Regulation should be based on evidence, especially when that it could be costly. Another provision of the bill, which would mandate sensors to detect overheated wheel bearings every 15 miles, would cost an estimated $1.1 billion to $2.2 billion. There’s no evidence that the 15-mile rule would have prevented the East Palestine accident. The sensors have already significantly reduced overheating accidents without being mandated at all.

The bill would also mandate increased inspections of railcars by certified mechanics, another union demand that would preserve working hours for members with little or no safety evidence to support it. The railcar that caused the Ohio accident passed inspection before its departure. The NTSB found “insufficient evidence” that a more thorough inspection would have caught the cause of the accident and did not recommend any changes to current federal railcar inspection regulations.

The staggering finding from the NTSB report was that the decision to vent and burn the chemicals being transported by the train was mistaken and based on poor communication. There are lessons to be learned from this incident, but they are more about how to respond to accidents than the wisdom of regulatory requirements.

Nor has Norfolk Southern, the operator of the train, dodged accountability. The CEO apologized during Senate testimony.
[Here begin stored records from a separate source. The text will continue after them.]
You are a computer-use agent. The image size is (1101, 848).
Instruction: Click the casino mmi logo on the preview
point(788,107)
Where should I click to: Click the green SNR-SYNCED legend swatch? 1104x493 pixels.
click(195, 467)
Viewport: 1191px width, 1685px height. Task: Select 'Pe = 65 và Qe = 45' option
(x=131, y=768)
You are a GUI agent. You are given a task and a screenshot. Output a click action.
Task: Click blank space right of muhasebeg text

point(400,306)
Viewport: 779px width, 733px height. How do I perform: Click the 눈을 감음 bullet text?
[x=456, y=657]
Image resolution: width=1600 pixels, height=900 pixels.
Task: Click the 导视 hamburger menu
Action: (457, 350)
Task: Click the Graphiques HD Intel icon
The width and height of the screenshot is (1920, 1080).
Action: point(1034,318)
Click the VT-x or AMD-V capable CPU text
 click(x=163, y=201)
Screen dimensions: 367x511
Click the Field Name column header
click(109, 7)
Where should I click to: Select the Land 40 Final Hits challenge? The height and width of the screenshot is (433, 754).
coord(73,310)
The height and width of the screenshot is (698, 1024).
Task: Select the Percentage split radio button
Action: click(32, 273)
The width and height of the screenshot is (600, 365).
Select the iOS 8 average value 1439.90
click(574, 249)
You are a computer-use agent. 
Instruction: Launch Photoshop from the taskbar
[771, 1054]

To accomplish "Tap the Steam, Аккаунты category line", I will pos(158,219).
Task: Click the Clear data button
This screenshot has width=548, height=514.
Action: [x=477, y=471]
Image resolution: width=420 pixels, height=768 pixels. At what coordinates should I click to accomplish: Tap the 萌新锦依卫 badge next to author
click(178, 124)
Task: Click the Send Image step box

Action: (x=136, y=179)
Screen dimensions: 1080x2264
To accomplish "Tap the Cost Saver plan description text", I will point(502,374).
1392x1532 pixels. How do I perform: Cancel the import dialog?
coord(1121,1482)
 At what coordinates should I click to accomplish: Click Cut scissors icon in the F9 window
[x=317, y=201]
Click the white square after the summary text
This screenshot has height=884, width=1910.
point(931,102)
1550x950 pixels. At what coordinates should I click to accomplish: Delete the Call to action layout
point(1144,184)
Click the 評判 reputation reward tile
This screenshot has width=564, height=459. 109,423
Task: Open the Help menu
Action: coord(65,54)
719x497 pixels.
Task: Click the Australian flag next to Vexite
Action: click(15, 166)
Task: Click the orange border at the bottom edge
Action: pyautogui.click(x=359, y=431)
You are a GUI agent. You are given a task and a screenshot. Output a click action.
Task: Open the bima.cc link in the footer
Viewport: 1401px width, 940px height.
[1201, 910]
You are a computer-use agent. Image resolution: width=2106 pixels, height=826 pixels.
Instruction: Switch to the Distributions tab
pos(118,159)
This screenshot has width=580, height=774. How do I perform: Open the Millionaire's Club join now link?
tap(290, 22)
Between its direct actions to clean up the spill, settlements with both the federal government and the village of East Palestine, as well as a class-action suit, Norfolk Southern has paid over $1 billion, an astonishing sum for an accident with no deaths.

Four of the 34 recommendations from the NTSB’s report were addressed to Norfolk Southern. The company has adopted all four of them, including one where it went beyond what the NTSB asked. None of the 10 recommendations made to the Federal Railroad Administration have been adopted yet.

It’s not as though railroad safety has declined in the meantime. By several measures, including the rates of derailments and employee injuries, 2025 was the safest year on record. And railroads are much safer today than they were before 1992, when crews of three or more were standard.

Transporting goods by rail is much safer than doing so by truck, which is the closest substitute. Increasing costs for rail through pointless mandates would result in some shippers opting for trucks instead, causing more highway traffic and a greater probability of freight accidents overall.

Just because a bill has “safety” in the title doesn’t mean it will make Americans safer.